Copy every line of the records that contains the string "Select". Case counts.

Records for processing:
────────────────────

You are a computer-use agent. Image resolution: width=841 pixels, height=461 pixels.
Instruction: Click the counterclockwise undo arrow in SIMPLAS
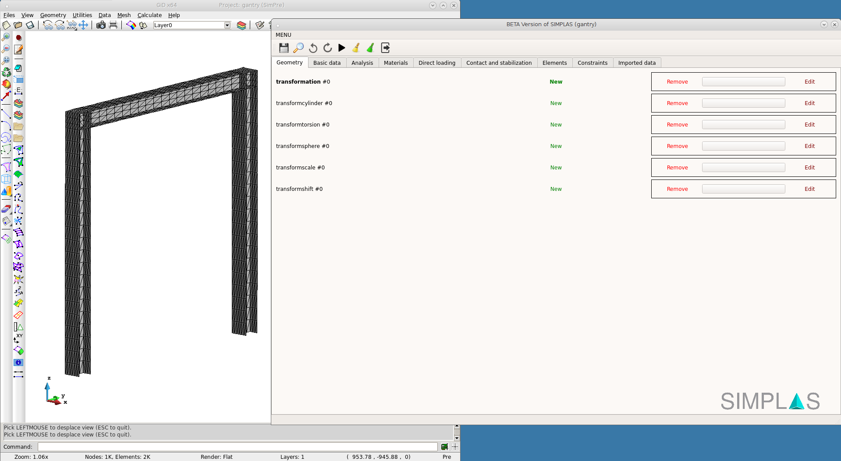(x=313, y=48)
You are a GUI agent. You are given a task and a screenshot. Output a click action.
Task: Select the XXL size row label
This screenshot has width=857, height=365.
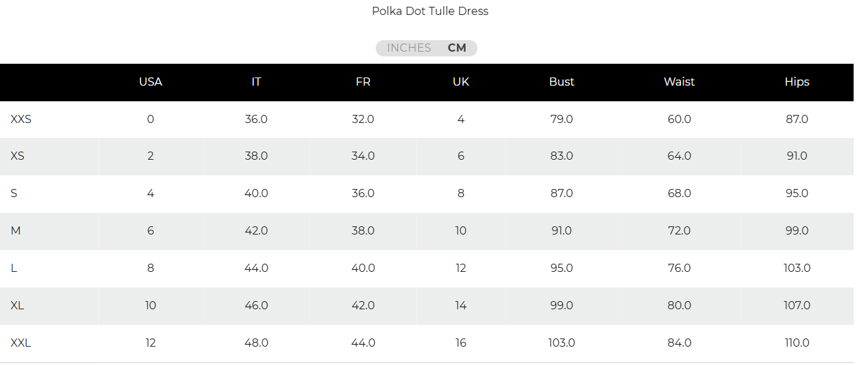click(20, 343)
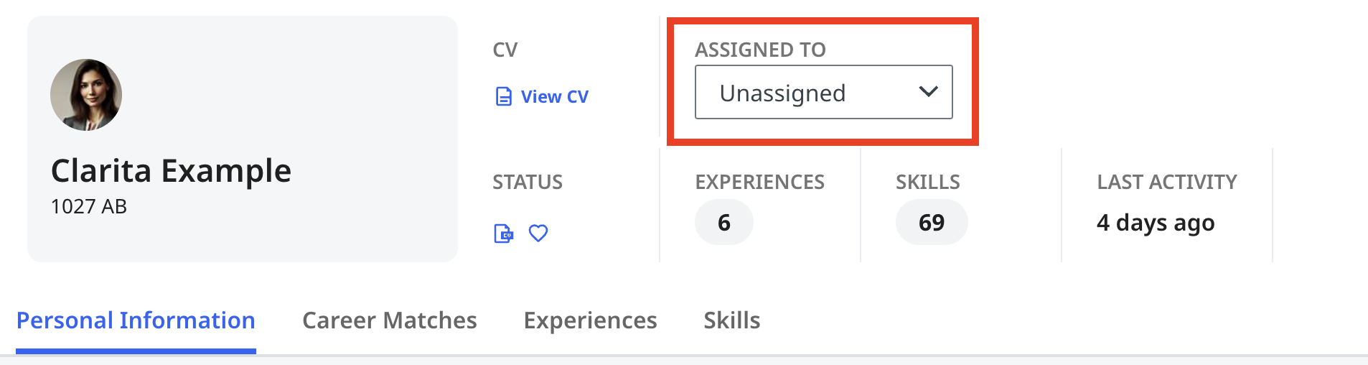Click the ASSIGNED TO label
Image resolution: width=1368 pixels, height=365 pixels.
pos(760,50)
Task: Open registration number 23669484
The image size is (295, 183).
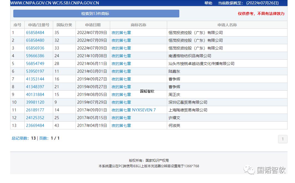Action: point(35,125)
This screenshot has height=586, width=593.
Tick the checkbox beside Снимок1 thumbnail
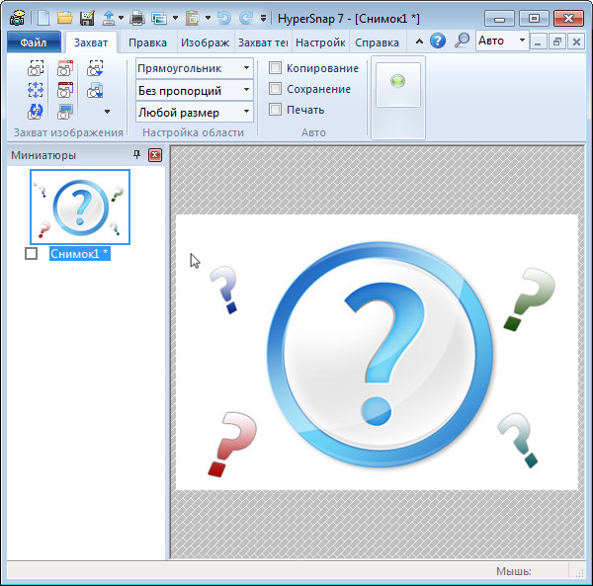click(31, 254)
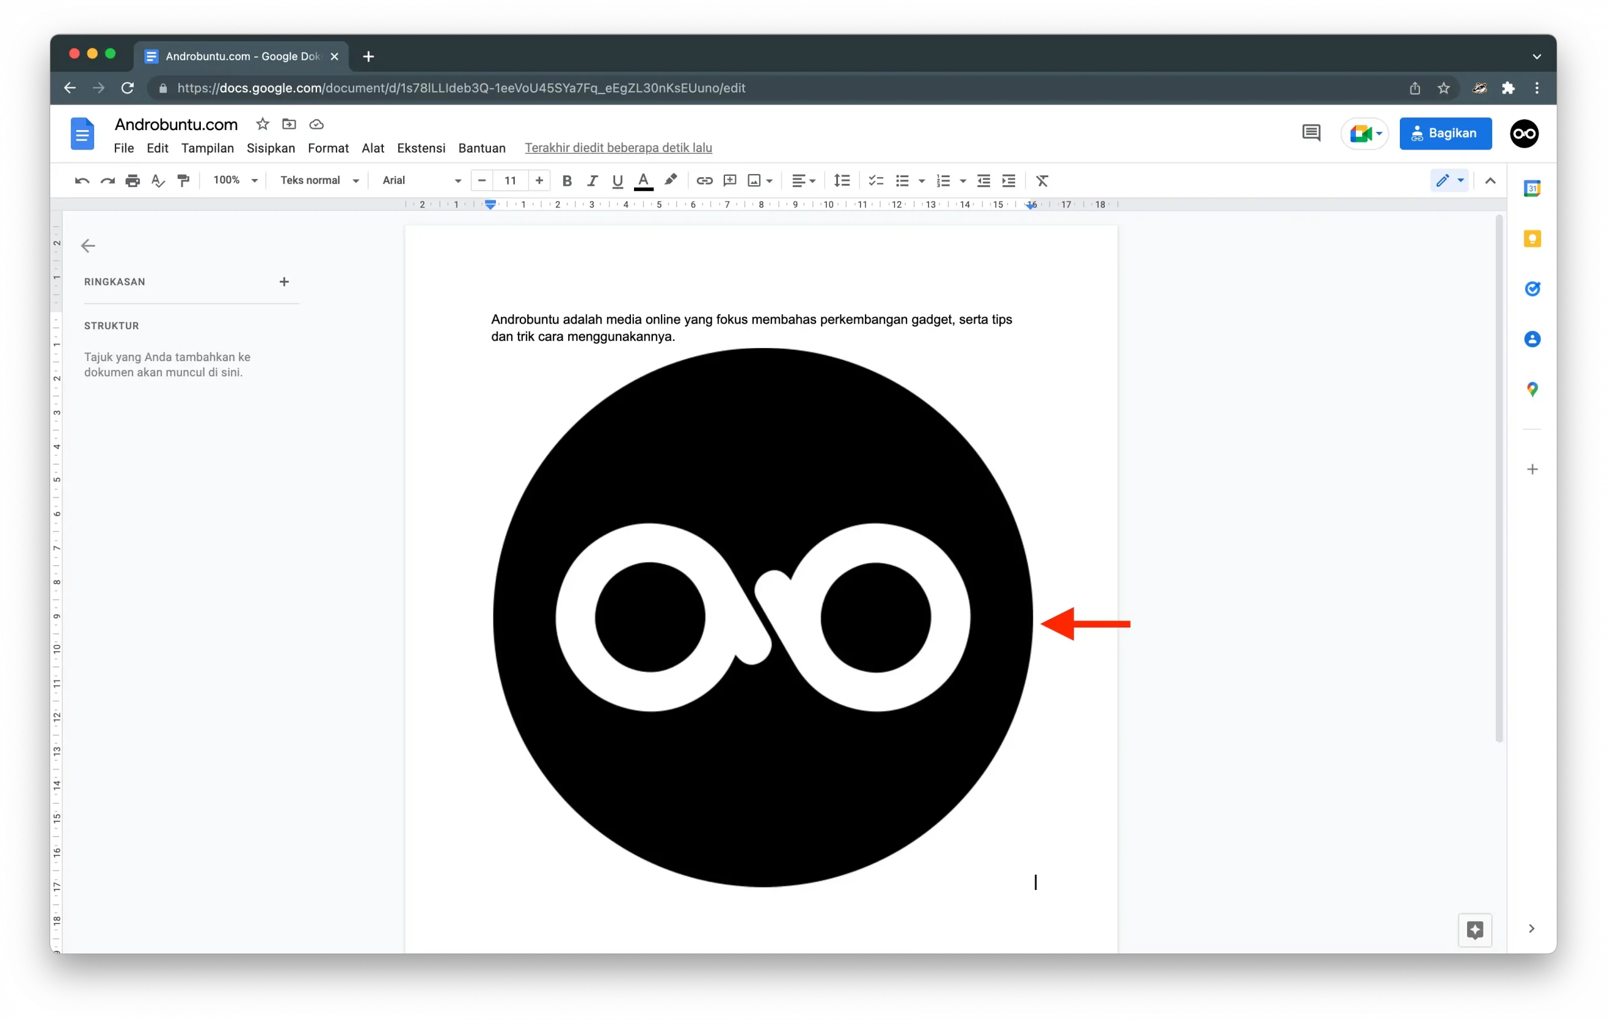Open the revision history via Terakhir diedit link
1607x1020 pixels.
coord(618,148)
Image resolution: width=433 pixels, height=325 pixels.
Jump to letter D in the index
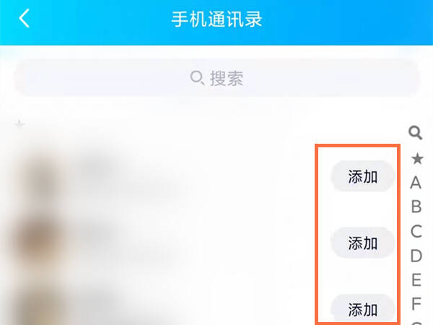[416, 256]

────────────────────

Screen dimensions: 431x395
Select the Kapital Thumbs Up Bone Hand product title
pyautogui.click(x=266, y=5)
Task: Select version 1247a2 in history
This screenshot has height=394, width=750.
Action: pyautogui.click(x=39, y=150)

────────────────────

Completed task:
Task: Select the XXL size row label
Select the Kapital Thumbs Up Bone Hand product title
Task: Select version 1247a2 in history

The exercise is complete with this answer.